I noticed Felony and Miss Demeanor nod appreciatively.

“One door was locked,” Rosebud went on, “but another door—a door at the end of a hall—was open just a crack. This was the door that led to my demise. When I pushed it open, I sealed my fate.”

She stopped to clear her throat, which was more than a little bizarre, since she didn't have a throat that I could see.

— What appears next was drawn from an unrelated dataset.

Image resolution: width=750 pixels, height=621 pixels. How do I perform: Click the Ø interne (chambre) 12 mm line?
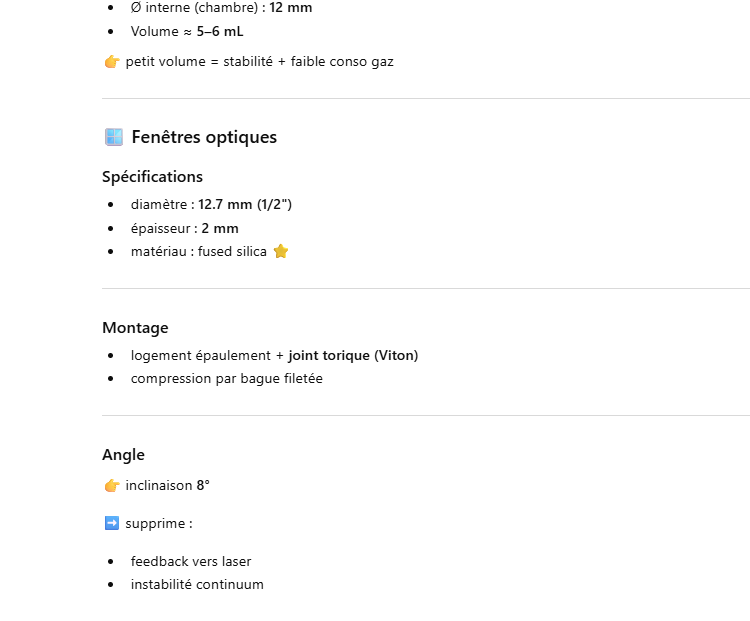click(x=221, y=8)
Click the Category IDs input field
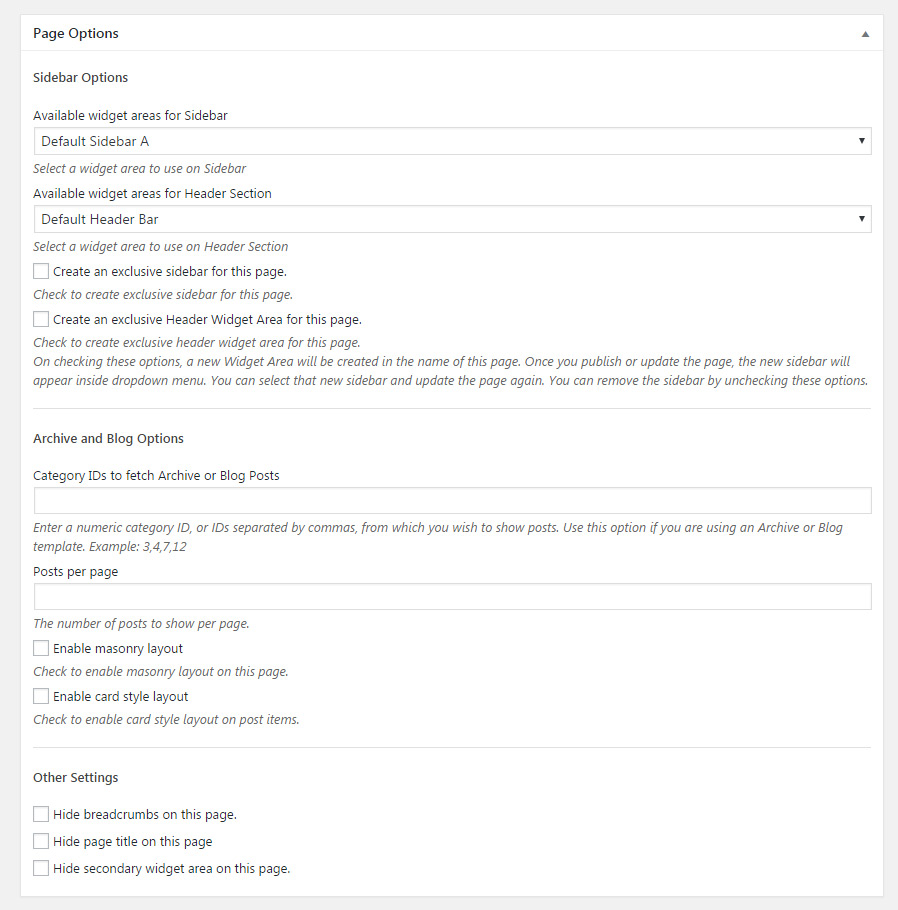Image resolution: width=898 pixels, height=910 pixels. [452, 501]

“Be warned,” she said when she resumed, her voice now full of fear and foreboding. “None of you is safe! Get out while you can,
escape
. . . before the secret of Chateau Bow-Wow does to you what it did to me.”

“But, um, excuse me,” The Weasel said, “I
don't mean to interrupt Your Ghostiness, but if we stay out of the office, away from that forbidden door, how can we get in trouble?”

There was a long pause. And then: “The secret is bigger than the place that contains it. If you do not find it, it may find you. Escape, all of you, before it is too late.”

“But—,” Chester said.

The voice, faint now, fading into the darkness of the night, cut him off. “Remember me,” it said, “Rosebud, the blossom that never opened. The terminated terrier. Remember me, remember me.”

“But, wait,” Chester said, “the secret of Chateau Bow-Wow, why can't you just tell us what it was?”

“There is . . .”

We all moved in to listen. The voice was so tiny now we could barely make out the words.

“There is a—”

“What is going on out here?”
a new voice thundered.

Terrified, we turned. There in the doorway to the office stood a giant of a man. A beam of light stretched out from his hand and caught us all in it like a net.

I swallowed hard as the man began walking slowly toward us.

“On the whole,” I said to Chester, “I think I might have preferred oral surgery.”